The weekly cume audience for WVXU-FM in Cincinnati jumped by 35 percent after a switch to an all-news format last summer, reports the Cincinnati Post. "I don't think any of us expected such a great start for the new WVXU," said Richard Eiswerth, g.m.
This American Life's deal to produce a TV show requires the show's relocation to New York, reports the Chicago Reader — a change host Ira Glass says won't matter much. "I work 70 hours a week. Sometimes it feels like I'd be doing the same program if I lived on the space shuttle."
Michael Getler of PBS, Jeffrey Dvorkin of NPR and two other ombuds recently got together to chat with Marvin Kalb about their work and the state of the media. Quotes and blurry photos at FishbowlDC.
NPR has named Bill Marimow v.p. of news. Marimow joined the network in May 2004 as managing editor and recently served as acting news veep after the departure of Bruce Drake. His long career in journalism has included tenures at the Philadelphia Inquirer and the Baltimore Sun.
Al Lewis, who played Grandpa Munster on television's The Munsters and hosted a show on Pacifica's WBAI-FM in New York, died Friday at the age of 82, reports USA Today. Monday's Democracy Now featured an excerpt of a 1997 interview with Lewis.
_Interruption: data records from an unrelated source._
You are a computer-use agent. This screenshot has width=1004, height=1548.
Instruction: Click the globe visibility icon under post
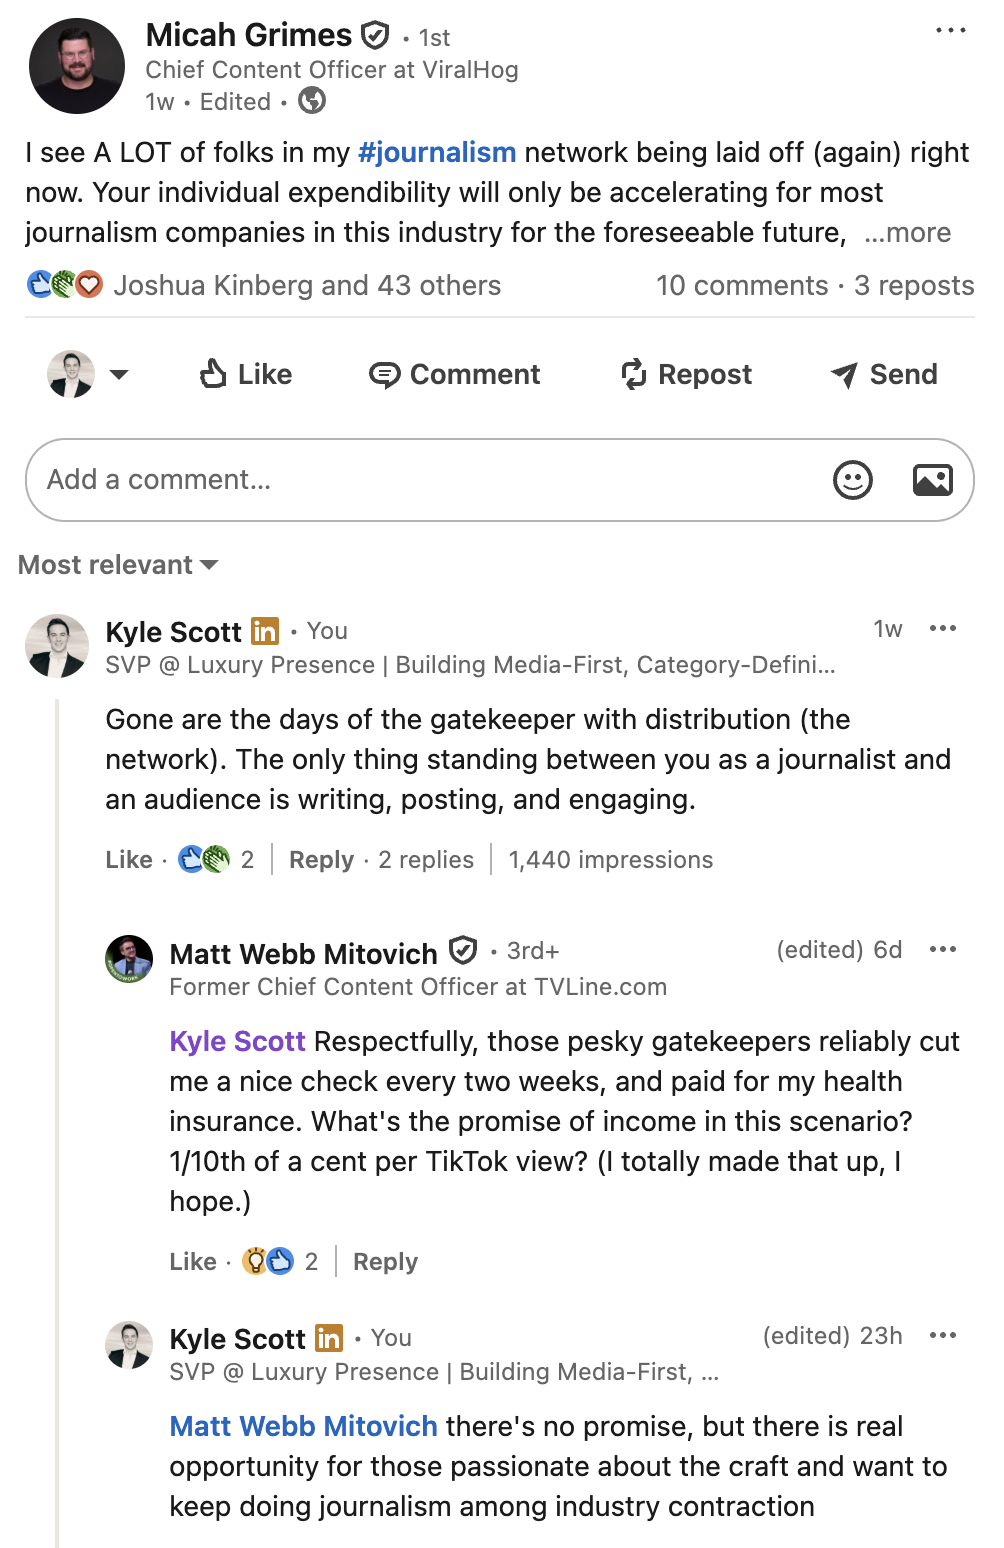(312, 101)
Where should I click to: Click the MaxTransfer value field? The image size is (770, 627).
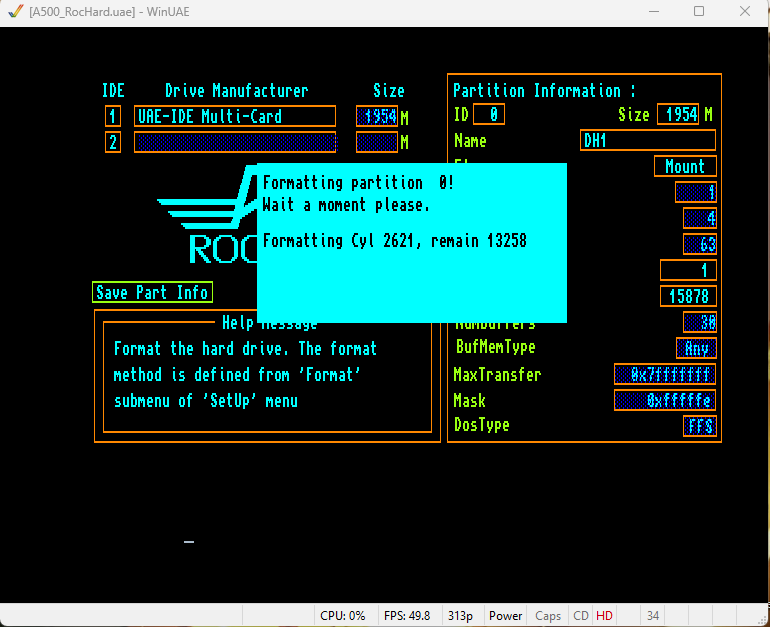pos(665,375)
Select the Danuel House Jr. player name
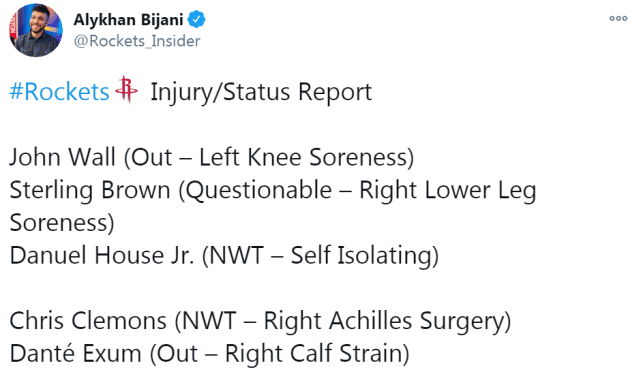 click(102, 255)

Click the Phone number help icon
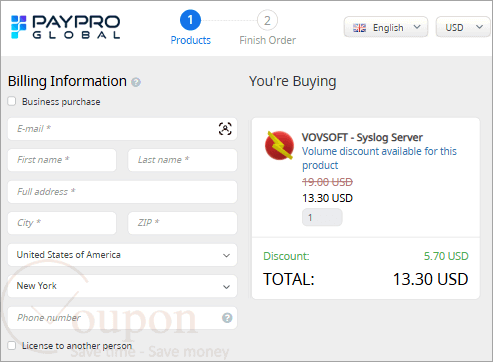point(227,318)
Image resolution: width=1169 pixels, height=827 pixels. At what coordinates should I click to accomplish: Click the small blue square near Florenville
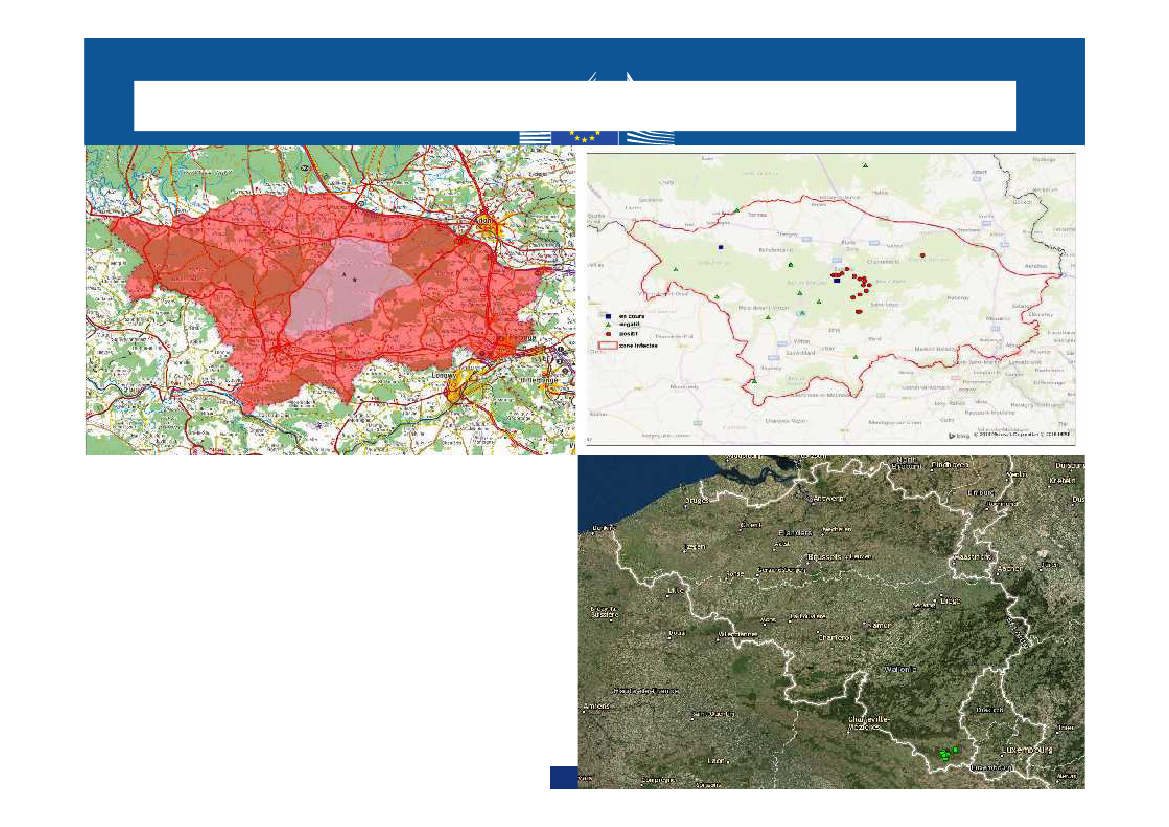click(x=720, y=245)
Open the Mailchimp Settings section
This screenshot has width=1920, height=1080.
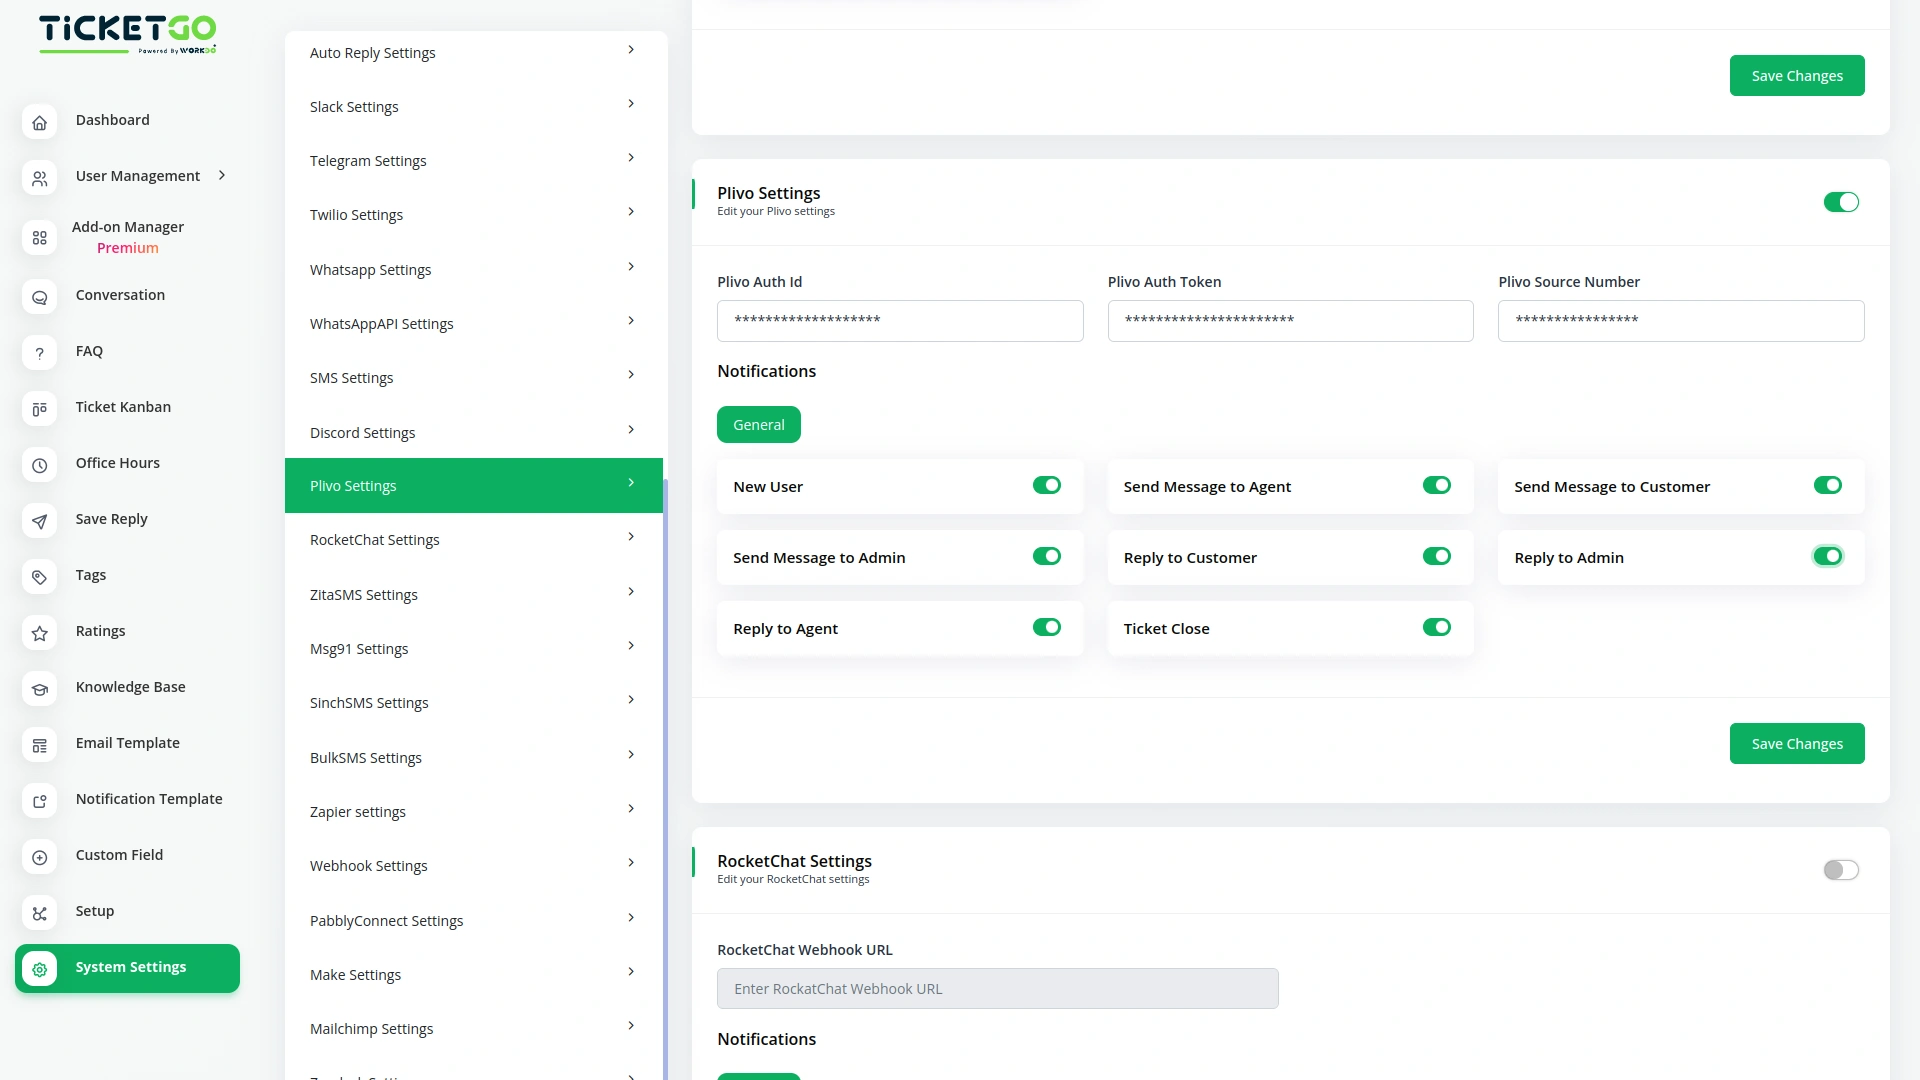[473, 1028]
NPR commentator Andrei Codrescu also contributed a remembrance.
A commercial AM station in Buffalo, N.Y., is airing a mix of programming from Pacifica and Air America, reports the Billboard Radio Monitor.
Bill Marimow, v.p. of NPR News, explains why the network has not posted on its website the European cartoon that has offended Muslims around the world: "[T]he cartoon is so highly offensive to millions of Muslims that it's preferable to describe it in words rather than posting it on the Web." NPR Ombudsman Jeffrey Dvorkin sides with Marimow.